In der heutigen digitalen Welt schreitet auch die Digitalisierung des Gesundheitswesens unaufhaltsam voran. Eine bedeutende Neuerung in diesem Bereich betrifft die elektronische Patientenakte (kurz ePA). Ab dem 15. Januar 2025 wird die ePA für alle gesetzlich Versicherten in Deutschland automatisch eingeführt. Als Datenschutzbeauftragte möchte ich Ihnen einen umfassenden Überblick über dieses wichtige Thema geben und einige datenschutzrechtliche Bedenken thematisieren.
Wichtige Erkenntnisse zur elektronischen Patientenakte im Überblick:

Was ist die ePA und was erwartet uns?
Die elektronische Patientenakte ist eine digitale Sammlung von Gesundheitsdaten eines Patienten. Sie soll Informationen wie Befunde, Diagnosen, Therapiemaßnahmen, Impfungen und Medikationen zentral speichern und für Ärzte, Apotheker und den Patienten selbst zugänglich machen. Ab 2025 wird die ePA für alle gesetzlich Versicherten automatisch eingerichtet, sofern sie nicht aktiv widersprechen (Opt-out-Prinzip).

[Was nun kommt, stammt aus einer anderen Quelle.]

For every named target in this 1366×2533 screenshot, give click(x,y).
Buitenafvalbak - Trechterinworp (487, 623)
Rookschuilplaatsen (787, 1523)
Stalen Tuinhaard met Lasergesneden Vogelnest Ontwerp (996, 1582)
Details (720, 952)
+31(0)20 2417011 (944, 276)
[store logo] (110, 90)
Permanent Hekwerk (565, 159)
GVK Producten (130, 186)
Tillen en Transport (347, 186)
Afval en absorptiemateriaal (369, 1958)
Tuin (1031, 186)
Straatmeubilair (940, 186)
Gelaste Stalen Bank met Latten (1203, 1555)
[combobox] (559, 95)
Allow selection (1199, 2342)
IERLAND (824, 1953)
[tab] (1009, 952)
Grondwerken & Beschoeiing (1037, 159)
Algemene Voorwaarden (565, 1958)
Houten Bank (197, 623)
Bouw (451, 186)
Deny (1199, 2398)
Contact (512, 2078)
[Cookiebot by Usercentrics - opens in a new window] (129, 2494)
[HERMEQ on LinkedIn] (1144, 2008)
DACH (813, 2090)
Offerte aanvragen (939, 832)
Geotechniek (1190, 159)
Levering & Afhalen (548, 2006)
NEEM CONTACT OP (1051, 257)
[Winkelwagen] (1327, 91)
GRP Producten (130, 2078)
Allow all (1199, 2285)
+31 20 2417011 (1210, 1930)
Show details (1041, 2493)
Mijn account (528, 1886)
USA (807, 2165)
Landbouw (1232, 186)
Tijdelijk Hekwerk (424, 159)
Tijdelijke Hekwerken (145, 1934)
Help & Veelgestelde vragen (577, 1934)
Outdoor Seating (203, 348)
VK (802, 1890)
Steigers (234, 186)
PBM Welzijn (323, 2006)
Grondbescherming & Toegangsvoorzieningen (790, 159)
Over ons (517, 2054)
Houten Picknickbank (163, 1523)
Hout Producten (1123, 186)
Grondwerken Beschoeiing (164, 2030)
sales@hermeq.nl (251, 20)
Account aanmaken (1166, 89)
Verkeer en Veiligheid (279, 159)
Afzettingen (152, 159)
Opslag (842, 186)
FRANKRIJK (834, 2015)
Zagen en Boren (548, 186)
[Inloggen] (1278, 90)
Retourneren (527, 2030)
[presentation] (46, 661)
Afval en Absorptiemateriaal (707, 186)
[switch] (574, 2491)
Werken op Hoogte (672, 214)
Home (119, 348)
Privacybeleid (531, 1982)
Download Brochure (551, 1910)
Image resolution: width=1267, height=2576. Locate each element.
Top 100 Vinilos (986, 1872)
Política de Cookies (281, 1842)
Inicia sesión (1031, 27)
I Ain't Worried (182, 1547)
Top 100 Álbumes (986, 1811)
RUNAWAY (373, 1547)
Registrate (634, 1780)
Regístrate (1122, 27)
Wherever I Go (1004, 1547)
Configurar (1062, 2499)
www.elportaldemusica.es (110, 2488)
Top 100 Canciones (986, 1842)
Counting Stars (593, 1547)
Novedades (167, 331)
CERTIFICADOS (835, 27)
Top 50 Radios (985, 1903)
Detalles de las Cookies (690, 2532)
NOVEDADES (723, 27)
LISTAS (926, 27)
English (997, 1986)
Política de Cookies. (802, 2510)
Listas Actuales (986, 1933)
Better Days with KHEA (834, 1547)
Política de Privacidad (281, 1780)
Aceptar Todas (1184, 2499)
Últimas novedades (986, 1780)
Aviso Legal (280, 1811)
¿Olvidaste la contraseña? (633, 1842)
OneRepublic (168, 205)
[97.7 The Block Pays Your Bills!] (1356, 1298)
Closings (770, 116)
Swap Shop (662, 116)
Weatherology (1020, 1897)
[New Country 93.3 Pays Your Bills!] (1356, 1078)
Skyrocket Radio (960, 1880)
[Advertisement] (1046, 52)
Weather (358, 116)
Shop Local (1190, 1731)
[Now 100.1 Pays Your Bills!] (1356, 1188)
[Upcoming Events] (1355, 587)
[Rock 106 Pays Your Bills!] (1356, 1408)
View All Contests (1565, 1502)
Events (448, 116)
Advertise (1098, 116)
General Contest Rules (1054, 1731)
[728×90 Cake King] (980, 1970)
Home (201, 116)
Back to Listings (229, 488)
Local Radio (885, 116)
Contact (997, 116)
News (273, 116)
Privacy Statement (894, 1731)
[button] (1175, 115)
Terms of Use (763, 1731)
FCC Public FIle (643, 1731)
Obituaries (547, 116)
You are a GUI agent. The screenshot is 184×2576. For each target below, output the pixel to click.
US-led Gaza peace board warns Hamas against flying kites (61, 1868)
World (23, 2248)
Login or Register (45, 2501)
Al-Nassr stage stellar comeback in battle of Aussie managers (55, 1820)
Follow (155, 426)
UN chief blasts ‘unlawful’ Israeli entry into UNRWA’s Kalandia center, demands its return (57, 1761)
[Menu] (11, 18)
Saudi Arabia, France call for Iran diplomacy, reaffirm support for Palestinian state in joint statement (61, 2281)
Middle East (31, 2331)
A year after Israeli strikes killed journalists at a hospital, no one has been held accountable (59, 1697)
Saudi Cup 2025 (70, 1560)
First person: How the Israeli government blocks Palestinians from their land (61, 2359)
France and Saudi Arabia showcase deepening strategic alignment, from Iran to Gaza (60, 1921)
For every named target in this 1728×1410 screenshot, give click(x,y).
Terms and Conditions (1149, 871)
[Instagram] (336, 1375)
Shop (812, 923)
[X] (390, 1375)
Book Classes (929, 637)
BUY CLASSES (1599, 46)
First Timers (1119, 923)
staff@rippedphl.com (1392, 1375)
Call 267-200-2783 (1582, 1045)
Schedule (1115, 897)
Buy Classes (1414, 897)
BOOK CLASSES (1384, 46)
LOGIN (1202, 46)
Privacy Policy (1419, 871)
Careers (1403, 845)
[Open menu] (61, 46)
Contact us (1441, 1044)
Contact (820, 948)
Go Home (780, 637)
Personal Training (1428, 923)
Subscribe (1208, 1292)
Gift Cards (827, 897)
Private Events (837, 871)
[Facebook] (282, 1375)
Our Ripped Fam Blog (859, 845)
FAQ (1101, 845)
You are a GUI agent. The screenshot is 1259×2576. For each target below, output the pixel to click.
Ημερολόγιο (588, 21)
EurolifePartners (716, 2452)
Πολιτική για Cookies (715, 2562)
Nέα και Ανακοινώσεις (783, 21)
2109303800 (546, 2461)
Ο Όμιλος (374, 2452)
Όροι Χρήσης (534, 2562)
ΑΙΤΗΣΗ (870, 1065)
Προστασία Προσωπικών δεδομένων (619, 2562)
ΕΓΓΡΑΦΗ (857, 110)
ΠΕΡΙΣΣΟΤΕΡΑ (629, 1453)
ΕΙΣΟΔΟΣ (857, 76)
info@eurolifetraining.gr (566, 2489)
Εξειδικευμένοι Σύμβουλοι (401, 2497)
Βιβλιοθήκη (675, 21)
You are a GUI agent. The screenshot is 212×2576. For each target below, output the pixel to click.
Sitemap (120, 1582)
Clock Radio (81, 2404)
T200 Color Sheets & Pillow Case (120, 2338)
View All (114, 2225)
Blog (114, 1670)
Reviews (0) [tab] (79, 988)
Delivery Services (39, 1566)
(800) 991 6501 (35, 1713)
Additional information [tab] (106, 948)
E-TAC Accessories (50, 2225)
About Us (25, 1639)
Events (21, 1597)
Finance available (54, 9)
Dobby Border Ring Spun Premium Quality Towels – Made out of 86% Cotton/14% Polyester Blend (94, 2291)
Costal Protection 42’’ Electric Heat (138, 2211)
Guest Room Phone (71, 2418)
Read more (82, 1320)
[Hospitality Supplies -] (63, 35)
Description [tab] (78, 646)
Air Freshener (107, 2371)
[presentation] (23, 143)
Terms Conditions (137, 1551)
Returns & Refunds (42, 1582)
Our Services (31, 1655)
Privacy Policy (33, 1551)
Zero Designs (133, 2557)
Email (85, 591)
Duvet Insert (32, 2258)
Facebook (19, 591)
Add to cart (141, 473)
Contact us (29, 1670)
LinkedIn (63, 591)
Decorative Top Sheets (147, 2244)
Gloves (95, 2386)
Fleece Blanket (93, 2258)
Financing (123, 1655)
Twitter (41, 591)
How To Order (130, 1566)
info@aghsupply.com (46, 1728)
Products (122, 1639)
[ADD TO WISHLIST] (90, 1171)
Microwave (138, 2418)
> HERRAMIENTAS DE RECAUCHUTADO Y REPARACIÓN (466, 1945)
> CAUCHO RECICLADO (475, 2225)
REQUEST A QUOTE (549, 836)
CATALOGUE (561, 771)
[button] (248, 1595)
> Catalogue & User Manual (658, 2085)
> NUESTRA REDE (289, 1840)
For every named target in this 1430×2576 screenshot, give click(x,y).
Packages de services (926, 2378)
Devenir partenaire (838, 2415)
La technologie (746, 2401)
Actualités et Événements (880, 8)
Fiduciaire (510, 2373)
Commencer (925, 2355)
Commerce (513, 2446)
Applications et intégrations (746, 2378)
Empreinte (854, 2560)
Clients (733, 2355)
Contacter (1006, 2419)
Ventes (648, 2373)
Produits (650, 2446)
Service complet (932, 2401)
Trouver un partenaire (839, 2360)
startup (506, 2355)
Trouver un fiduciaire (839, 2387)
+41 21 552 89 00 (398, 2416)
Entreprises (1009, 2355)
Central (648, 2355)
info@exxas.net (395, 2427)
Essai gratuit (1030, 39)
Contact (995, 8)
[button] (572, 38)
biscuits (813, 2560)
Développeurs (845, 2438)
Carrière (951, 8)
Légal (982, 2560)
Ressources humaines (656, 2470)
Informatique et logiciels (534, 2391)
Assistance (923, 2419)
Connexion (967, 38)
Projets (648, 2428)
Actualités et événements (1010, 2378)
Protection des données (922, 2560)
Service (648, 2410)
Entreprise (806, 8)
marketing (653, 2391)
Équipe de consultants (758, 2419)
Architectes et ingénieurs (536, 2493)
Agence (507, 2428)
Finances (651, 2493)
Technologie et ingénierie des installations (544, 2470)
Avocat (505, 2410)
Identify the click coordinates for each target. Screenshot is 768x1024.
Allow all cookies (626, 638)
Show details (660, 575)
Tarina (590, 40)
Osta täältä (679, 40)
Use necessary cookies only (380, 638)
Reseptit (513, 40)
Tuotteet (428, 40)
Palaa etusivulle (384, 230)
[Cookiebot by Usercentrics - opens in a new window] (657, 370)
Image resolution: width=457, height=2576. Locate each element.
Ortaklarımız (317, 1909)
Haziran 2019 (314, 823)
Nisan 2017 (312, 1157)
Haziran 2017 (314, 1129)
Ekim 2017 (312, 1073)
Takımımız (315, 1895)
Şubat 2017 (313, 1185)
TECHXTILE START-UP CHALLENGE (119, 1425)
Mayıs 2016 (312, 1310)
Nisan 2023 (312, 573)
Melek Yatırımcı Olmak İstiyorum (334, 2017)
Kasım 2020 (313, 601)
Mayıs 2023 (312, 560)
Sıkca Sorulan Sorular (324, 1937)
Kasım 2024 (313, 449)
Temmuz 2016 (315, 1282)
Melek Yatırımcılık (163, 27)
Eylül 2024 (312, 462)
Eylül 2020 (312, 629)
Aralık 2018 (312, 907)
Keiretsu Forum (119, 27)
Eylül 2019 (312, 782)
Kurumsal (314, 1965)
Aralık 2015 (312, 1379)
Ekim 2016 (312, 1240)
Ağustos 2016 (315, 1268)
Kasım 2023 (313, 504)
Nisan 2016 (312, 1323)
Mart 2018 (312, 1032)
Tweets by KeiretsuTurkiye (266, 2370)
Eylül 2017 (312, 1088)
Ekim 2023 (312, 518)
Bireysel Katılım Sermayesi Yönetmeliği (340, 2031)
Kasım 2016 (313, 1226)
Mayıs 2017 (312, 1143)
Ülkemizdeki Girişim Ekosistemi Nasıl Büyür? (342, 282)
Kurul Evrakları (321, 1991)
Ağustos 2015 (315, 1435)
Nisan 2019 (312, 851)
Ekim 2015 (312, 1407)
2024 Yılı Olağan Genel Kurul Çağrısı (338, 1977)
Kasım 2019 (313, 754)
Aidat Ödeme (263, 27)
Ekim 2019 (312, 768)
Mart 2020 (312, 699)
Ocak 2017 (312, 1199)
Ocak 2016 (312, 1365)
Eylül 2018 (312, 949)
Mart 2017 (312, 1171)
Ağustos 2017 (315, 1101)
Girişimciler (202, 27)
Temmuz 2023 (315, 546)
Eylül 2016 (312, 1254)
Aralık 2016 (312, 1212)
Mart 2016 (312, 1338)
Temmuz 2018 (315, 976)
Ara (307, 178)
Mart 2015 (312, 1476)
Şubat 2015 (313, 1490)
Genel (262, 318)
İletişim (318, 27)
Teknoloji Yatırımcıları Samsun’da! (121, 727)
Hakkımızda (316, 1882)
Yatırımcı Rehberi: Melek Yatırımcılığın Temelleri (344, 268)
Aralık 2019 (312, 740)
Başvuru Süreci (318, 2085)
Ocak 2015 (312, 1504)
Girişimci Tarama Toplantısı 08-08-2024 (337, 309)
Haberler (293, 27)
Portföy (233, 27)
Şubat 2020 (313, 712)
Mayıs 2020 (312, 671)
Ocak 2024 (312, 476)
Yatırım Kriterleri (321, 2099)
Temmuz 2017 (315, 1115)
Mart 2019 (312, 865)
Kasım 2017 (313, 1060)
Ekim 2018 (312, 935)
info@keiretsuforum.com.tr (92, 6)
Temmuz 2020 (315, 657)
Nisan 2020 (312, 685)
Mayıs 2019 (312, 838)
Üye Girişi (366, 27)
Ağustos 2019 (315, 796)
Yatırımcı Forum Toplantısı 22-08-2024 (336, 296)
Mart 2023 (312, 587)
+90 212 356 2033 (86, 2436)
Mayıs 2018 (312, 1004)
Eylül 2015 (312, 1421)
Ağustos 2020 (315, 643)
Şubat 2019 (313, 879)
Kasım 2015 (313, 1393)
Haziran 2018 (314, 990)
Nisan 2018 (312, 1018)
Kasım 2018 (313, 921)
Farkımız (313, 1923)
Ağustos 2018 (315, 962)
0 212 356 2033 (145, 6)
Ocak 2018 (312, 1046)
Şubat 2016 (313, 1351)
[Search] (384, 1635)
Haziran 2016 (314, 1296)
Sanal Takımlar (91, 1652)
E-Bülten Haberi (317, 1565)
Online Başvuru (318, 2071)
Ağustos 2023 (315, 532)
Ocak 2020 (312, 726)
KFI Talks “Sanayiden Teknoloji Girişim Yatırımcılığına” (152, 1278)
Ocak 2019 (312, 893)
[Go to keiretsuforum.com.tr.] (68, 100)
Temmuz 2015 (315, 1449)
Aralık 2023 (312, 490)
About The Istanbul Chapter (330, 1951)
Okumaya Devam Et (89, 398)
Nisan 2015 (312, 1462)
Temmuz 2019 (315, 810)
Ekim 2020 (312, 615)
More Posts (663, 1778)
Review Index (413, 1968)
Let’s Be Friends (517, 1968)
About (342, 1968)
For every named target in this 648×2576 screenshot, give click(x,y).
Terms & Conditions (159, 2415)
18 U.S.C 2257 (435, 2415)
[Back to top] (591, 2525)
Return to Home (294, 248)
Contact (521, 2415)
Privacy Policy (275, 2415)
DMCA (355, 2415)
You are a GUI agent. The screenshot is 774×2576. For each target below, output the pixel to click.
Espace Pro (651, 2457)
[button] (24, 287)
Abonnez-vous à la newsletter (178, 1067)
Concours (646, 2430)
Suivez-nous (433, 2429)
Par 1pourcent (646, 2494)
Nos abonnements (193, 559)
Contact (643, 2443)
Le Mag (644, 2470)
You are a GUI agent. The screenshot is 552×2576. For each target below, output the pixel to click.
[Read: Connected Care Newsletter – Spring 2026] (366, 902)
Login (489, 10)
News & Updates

Dies stellt eine grundlegende Änderung gegenüber dem bisherigen Opt-in-Modell dar, bei dem die Versicherten die ePA aktiv beantragen mussten.
Gesetzliche Grundlagen zur ePA
Die Einführung der ePA basiert u.a. auf dem Patientendaten-Schutz-Gesetz (PDSG) von 2020 und dem Gesetz zur Beschleunigung der Digitalisierung des Gesundheitswesens (DigiG). Das PDSG regelte die Einführung der elektronischen Patientenakte ab 2021 auf freiwilliger Basis und definierte die Rechte der Patienten bezüglich der Datenkontrolle in der ePA. Ziel der ePA-Einführung ist es, die Digitalisierung im Gesundheitswesen voranzutreiben und die Patientenversorgung zu verbessern.
Vorteile der elektronischen Patientenakte
Mit der ePA können Sie Ihre Gesundheitsdaten zentral verwalten und mit Ihren Ärzten teilen. Das kann Ihre medizinische Versorgung verbessern, weil Ärzte ein vollständigeres Bild Ihrer Krankengeschichte haben. Sie können auch aktiver in Ihre Behandlung einbezogen werden und selbstständiger mit Ihren Gesundheitsdaten umgehen. Die potenziellen Vorteile der ePA sind somit unter anderem:
Nachteile und Risiken der elektronischen Patientenakte
Die elektronische Patientenakte wirft erhebliche Bedenken hinsichtlich des Datenschutzes und der IT-Sicherheit auf. Ein zentraler Kritikpunkt ist die zentrale Speicherung sensibler Gesundheitsdaten, die ein attraktives Ziel für Cyber-Angriffe darstellt. Die Konzentration personenbezogener medizinischer Daten an einem Ort erhöht das Risiko von Datenlecks und unberechtigten Zugriffen erheblich. Sicherheitsforscher haben bereits gravierende Schwachstellen in der ePA identifiziert, die potenziell den Zugriff auf Millionen von Patientenakten ermöglichen könnten.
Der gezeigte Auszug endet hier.